# How Git is different

Whether you're new to Git or have experience with another version control
system (VCS), it's a good idea to learn a bit about how Git works. We recommend
this excellent presentation _[Understanding Git][understanding-git]_ from
Nelson Elhage and Anders Kaseorg and the [Git Basics][gitbook-basics] chapter
from _Pro Git_ by Scott Chacon and Ben Straub.

Here are the top things to know:

- **Git works on snapshots.** Unlike other version control systems (e.g.,
  Subversion, Perforce, Bazaar), which track files and changes to those files
  made over time, Git tracks _snapshots_ of your project. Each time you commit
  or otherwise make a change to your repository, Git takes a snapshot of your
  project and stores a reference to that snapshot. If a file hasn't changed,
  Git creates a link to the identical file rather than storing it again.

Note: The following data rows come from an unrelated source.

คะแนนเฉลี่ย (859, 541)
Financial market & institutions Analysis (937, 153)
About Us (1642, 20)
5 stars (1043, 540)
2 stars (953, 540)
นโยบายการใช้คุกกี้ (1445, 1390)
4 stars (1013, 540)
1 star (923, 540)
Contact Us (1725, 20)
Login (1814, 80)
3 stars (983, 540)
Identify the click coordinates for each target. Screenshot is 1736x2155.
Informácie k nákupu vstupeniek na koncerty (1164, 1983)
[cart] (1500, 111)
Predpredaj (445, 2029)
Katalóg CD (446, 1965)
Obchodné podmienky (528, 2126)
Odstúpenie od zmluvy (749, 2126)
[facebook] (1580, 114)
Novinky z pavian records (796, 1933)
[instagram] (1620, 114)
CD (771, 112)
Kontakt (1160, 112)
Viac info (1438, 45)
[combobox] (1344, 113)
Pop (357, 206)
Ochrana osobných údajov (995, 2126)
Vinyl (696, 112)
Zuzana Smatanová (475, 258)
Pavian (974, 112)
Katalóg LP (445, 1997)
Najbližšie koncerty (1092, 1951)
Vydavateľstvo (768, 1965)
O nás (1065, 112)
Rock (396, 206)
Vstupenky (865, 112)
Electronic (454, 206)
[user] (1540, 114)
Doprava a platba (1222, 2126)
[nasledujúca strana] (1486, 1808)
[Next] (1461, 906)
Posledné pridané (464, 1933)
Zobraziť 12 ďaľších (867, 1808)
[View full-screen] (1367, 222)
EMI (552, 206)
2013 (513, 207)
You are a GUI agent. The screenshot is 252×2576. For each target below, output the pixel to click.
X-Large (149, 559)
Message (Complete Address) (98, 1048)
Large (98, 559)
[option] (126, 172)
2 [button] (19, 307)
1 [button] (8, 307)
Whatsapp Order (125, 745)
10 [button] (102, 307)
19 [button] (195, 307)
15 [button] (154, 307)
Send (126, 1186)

- **Most Git operations are local.** Git is a distributed version control
  system, so once you've cloned a repository, you have a complete copy of that
  repository's _entire history_. Staging, committing, branching, and browsing
  history are all things you can do locally without network access and without
  immediately affecting any remote repositories. To make or receive changes
  from remote repositories, you need to `git fetch`, `git pull`, or `git push`.

- **Nearly all Git actions add information to the Git database**, rather than
  removing it. As such, it's hard to make Git perform actions that you can't
  undo. However, Git can't undo what it doesn't know about, so it's a good
  practice to frequently commit your changes and frequently push your commits to
  your remote repository.

- **Git is designed for lightweight branching and merging.** Branches are
  simply references to snapshots. It's okay and expected to make a lot of
  branches, even throwaway and experimental ones.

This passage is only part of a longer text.